Since companies stand to gain from creating products that can remain in a circular supply chain, they should do all they can to persuade consumers to cooperate. Deborah Dull (@circular_nomad), Founder of The Circular Supply Chain Network, believes a circular supply chain has the following characteristics:[7]

 

  • A circular supply chain is where the raw materials used are recycled back into the manufacturing operation. The materials that normally would end up in a garbage dump are repurposed into the production of another product.
  • The goal is to monetize waste — the output of one supply becomes an input for another supply chain.
  • Overall, the point of a lean or circular supply chain is to simply eliminate waste and reduce the carbon footprint.
  • Opportunities to make better use of the materials we are using today.
  • Finding ways to operationalize the circular supply chain.
  • Everything that’s not used anymore can be used again.
  • Circular supply chains find and monetize waste.

 

Like Soufani and Loch, Dull recognizes that the ability to keep product components in a circular supply chain decreases with supply chain complexity.

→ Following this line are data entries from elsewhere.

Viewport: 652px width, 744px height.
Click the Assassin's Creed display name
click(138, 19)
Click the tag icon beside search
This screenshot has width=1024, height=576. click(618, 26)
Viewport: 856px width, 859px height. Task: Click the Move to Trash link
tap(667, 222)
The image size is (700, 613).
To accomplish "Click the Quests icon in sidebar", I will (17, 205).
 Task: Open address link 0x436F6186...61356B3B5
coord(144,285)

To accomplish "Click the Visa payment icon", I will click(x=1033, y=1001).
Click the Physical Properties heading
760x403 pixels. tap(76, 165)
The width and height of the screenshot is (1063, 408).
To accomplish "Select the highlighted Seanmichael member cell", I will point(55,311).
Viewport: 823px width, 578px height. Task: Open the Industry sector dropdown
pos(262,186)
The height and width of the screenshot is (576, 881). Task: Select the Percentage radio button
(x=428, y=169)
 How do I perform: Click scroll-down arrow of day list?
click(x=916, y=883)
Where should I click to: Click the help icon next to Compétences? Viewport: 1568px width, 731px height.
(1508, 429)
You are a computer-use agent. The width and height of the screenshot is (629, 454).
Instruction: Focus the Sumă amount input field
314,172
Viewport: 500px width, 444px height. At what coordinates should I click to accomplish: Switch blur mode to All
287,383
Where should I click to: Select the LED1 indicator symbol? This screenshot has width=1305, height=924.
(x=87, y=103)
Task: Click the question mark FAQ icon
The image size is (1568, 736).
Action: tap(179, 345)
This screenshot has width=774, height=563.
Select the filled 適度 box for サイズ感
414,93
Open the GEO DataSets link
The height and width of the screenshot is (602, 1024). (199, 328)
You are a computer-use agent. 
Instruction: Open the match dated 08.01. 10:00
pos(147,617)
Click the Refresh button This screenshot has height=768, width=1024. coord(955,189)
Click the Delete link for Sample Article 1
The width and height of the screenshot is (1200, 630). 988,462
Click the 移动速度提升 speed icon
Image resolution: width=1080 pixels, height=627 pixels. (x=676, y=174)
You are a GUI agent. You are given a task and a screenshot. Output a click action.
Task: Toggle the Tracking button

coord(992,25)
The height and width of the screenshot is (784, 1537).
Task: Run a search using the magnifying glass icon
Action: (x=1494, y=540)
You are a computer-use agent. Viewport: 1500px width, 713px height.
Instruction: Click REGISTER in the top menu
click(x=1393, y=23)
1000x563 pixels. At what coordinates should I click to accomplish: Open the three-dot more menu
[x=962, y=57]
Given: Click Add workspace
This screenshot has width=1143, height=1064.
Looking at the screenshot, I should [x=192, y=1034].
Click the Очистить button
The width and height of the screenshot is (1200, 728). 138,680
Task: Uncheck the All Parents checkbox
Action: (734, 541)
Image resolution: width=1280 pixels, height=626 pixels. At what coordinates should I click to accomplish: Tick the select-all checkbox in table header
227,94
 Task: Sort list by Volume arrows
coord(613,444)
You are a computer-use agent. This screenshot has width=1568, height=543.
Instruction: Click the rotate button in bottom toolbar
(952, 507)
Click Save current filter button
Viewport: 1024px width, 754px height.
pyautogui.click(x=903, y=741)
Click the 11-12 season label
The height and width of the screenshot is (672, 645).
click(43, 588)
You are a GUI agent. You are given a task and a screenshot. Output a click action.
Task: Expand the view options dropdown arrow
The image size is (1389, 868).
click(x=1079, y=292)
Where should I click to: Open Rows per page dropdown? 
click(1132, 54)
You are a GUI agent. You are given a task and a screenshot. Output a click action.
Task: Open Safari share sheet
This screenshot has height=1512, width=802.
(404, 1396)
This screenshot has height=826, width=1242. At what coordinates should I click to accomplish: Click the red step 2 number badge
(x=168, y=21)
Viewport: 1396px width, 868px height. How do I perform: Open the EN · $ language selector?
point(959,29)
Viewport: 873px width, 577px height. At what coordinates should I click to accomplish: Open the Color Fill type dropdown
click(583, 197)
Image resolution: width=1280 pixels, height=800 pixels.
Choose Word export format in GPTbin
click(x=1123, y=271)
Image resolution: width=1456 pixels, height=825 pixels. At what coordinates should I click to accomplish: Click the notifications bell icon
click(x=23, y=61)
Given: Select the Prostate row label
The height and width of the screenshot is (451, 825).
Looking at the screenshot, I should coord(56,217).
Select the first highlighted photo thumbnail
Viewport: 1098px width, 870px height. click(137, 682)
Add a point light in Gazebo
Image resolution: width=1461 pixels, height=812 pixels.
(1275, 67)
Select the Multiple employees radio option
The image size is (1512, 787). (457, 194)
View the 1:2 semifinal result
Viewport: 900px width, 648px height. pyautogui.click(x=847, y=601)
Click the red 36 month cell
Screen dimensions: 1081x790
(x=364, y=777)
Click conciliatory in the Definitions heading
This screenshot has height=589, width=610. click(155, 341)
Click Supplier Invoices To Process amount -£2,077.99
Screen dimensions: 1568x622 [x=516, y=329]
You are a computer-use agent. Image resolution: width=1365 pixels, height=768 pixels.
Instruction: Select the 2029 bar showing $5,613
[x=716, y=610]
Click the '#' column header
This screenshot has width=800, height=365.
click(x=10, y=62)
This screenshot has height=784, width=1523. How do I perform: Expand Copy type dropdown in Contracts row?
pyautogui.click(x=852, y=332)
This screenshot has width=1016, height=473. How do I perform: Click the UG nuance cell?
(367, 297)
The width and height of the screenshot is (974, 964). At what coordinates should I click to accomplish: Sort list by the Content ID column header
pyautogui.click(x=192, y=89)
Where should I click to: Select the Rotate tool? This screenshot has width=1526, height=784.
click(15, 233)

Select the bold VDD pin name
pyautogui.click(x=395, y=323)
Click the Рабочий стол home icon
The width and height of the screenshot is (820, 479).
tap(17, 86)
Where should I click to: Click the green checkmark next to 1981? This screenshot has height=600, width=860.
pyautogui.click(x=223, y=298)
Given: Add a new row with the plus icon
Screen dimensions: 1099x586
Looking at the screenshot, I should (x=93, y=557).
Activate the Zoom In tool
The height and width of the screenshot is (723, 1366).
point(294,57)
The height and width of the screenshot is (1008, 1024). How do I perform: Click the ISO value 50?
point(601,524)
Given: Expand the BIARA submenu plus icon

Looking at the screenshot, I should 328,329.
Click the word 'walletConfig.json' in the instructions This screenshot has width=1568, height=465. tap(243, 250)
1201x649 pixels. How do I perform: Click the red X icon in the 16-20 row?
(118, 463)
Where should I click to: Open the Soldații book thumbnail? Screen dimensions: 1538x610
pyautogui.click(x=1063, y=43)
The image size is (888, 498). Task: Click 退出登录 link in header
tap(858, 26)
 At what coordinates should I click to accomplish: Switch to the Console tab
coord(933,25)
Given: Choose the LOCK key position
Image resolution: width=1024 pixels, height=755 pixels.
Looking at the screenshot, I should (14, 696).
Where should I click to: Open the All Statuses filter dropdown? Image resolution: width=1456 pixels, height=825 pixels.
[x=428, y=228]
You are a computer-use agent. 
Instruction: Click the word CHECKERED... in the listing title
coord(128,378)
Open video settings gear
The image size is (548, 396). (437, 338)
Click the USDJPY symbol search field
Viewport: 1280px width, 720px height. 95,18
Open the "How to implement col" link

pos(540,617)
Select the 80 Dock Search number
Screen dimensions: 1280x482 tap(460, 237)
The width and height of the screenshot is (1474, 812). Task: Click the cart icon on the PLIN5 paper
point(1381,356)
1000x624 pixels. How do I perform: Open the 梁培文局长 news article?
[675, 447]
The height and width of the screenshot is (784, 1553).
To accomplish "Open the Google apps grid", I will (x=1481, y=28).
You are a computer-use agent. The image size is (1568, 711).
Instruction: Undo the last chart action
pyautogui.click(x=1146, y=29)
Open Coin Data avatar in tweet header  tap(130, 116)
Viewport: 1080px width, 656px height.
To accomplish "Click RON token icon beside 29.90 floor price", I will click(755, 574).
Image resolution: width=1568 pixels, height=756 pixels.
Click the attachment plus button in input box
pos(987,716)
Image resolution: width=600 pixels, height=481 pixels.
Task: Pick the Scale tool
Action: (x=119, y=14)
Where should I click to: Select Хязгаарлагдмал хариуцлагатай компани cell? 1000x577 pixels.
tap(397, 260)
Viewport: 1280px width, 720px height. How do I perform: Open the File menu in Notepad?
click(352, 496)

She tweeted, “A short supply chain is a happy supply chain.”

 

Concluding Thoughts

 

Richard Howells (@howellsrichard), a Vice President over Solution Management for Digital Supply Chains at SAP, asserts most companies would like to be more sustainable. He explains, “Climate change, the circular economy, and sustainability have all come to the forefront over the past few years and our global supply chains sit right in the middle of these challenges, both as a major contributor to the problems and as a great area of focus where we can take action.” He concludes, however, “The need is clear, but the path to get there is not.”[8] In concluding installment of this article, I’ll discuss what some experts suggest supply chains can do to become more sustainable.

 

Footnotes
[1] Alexis Bateman, Eva Ponce, and Inma Borrella, “Linear to Circular: Reshaping Supply Chains for a Sustainable Future,” MIT Center for Transportation & Logistics, 21 January 2020.
[2] Jonquil Hackenberg, “How Circular Supply Chains Will Take Businesses From Landfill To Refill,” Forbes, 19 December 2019.
[3] Georgia Wilson, “Circular economy: the future of supply chain,” Supply Chain Digital, 27 February 2020.
[4] Markus Zils, “Moving toward a circular economy,” McKinsey & Company, February 2014.
[5] Chris Cunnane, “The Circular Supply Chain: A Push for Sustainability,” Logistics Viewpoints, 16 June 2021.
[6] Khaled Soufani and Christoph Loch, “Circular Supply Chains Are More Sustainable. Why Are They So Rare?” Harvard Business Review, 15 June 2021
[7] Joe Lynch, “Circular Supply Chains with Deborah Dull,” The Logistics of Logistics, 8 May 2021.
[8] Richard Howells, “Sustainable Supply Chains: Balancing the Bottom Line and the Green Line,” SAP News, 17 May 2021.